- [Set task a] Copy out the rows from the line containing "Open the three-dot" through the line containing "(x=64, y=236)", both included, with every line reproduced character for character.

The study, led by students Pedro Piacenza and Keith Behrman, was published online in IEEE/ASME Transactions on Mechatronics. It demonstrates the two aspects of the underlying technology that combine to enable the new results. Firstly, in this project, the researchers use light to sense touch. Under the “skin,” their finger has a layer made of transparent silicone, into which they shined light from more than 30 LEDs. The finger also has more than 30 photodiodes that measure how the light bounces around. Whenever the finger touches something, its skin deforms, so light shifts around in the transparent layer underneath. Measuring how much light goes from every LED to every diode, the researchers end up with close to 1,000 signals that each contain some information about the contact that was made. Since light can also bounce around in a curved space, these signals can cover a complex 3D shape such as a fingertip.

“The human finger provides incredibly rich contact information--more than 400 tiny touch sensors in every square centimeter of skin!” says Ciocarlie. “That was the model that pushed us to try and get as much data as possible from our finger. It was critical to be sure all contacts on all sides of the finger were covered--we essentially built a tactile robot finger with no blind spots.”

Secondly, the team designed this data to be processed by machine learning algorithms. Because there are so many signals, all of them partially overlapping with each other, the data is too complex to be interpreted by humans. Fortunately, current machine learning techniques can learn to extract the information that researchers care about: where the finger is being touched, what it is touching the finger, how much force is being applied, etc.

- [Data listing]

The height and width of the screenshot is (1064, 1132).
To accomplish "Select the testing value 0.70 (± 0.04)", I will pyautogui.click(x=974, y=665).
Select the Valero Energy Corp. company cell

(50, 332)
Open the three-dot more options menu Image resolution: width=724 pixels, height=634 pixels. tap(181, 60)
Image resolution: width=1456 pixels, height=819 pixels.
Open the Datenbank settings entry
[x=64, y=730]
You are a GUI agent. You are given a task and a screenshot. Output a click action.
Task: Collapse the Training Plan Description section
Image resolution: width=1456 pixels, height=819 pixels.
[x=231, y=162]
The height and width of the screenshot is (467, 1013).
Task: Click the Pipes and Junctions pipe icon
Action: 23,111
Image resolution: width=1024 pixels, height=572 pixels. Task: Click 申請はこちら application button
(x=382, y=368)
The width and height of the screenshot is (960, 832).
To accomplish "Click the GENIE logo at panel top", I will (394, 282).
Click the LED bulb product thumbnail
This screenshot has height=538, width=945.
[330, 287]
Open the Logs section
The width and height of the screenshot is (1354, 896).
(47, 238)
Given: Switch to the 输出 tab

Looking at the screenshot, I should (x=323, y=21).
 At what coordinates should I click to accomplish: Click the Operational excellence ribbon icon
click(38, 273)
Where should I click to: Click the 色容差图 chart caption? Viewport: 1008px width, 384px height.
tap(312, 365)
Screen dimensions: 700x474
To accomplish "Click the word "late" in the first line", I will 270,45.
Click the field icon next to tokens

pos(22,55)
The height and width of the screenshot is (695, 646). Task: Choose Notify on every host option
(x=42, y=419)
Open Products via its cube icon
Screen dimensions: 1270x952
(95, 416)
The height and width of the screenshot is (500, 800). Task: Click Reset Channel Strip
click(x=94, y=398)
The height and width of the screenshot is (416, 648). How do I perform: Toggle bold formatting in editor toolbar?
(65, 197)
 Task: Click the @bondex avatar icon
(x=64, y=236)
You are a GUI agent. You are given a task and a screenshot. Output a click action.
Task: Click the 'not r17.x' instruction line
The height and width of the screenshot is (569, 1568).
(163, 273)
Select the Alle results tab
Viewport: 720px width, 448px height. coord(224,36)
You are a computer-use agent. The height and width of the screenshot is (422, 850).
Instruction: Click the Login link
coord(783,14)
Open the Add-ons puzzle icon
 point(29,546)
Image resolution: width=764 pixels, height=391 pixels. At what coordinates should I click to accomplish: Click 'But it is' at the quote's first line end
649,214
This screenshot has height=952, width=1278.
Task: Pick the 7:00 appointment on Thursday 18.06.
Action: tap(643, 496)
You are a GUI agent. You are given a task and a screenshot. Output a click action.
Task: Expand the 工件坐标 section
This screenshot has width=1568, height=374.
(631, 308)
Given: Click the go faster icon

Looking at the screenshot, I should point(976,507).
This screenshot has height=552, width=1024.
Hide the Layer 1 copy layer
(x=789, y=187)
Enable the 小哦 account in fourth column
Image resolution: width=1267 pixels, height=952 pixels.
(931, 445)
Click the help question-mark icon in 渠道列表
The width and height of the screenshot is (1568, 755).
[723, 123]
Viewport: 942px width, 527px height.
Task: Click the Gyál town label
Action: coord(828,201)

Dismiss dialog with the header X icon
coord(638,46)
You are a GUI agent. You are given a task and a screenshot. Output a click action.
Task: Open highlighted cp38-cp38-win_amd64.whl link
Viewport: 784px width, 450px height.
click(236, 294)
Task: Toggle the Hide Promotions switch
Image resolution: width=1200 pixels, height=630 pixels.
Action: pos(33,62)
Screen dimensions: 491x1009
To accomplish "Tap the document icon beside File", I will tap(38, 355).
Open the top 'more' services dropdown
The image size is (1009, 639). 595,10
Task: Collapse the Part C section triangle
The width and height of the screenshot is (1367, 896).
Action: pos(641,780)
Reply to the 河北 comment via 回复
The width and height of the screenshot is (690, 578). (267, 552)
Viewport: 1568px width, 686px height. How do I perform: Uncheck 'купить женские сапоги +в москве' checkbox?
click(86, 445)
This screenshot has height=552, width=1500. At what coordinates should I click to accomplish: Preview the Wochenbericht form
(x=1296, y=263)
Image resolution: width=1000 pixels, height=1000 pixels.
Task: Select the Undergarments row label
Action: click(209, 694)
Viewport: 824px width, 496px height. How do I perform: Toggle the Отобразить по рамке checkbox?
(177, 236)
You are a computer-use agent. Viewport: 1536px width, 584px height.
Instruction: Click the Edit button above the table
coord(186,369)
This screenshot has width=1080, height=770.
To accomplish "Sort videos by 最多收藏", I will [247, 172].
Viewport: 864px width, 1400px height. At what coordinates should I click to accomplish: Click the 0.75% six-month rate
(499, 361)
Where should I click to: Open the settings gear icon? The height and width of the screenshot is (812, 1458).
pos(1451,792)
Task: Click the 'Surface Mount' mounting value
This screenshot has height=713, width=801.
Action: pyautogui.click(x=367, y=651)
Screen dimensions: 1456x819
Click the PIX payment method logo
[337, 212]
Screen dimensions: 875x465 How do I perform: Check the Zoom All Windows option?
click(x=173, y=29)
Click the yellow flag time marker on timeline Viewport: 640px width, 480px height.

- [Set task b] In the passage on the robot finger, rewrite the part that opens with the words "Secondly, the team" and closes with "being applied, etc.", putting "people" in place of "humans".

- [Result a]
Open the three-dot more options menu Image resolution: width=724 pixels, height=634 pixels. tap(181, 60)
Image resolution: width=1456 pixels, height=819 pixels.
Open the Datenbank settings entry
[x=64, y=730]
You are a GUI agent. You are given a task and a screenshot. Output a click action.
Task: Collapse the Training Plan Description section
Image resolution: width=1456 pixels, height=819 pixels.
[x=231, y=162]
The height and width of the screenshot is (467, 1013).
Task: Click the Pipes and Junctions pipe icon
Action: 23,111
Image resolution: width=1024 pixels, height=572 pixels. Task: Click 申請はこちら application button
(x=382, y=368)
The width and height of the screenshot is (960, 832).
To accomplish "Click the GENIE logo at panel top", I will (394, 282).
Click the LED bulb product thumbnail
This screenshot has height=538, width=945.
[330, 287]
Open the Logs section
The width and height of the screenshot is (1354, 896).
(47, 238)
Given: Switch to the 输出 tab

Looking at the screenshot, I should (x=323, y=21).
 At what coordinates should I click to accomplish: Click the Operational excellence ribbon icon
click(38, 273)
Where should I click to: Click the 色容差图 chart caption? Viewport: 1008px width, 384px height.
tap(312, 365)
Screen dimensions: 700x474
To accomplish "Click the word "late" in the first line", I will 270,45.
Click the field icon next to tokens

pos(22,55)
The height and width of the screenshot is (695, 646). Task: Choose Notify on every host option
(x=42, y=419)
Open Products via its cube icon
Screen dimensions: 1270x952
(95, 416)
The height and width of the screenshot is (500, 800). Task: Click Reset Channel Strip
click(x=94, y=398)
The height and width of the screenshot is (416, 648). How do I perform: Toggle bold formatting in editor toolbar?
(65, 197)
 Task: Click the @bondex avatar icon
(x=64, y=236)

- [Result b]
Secondly, the team designed this data to be processed by machine learning algorithms. Because there are so many signals, all of them partially overlapping with each other, the data is too complex to be interpreted by people. Fortunately, current machine learning techniques can learn to extract the information that researchers care about: where the finger is being touched, what it is touching the finger, how much force is being applied, etc.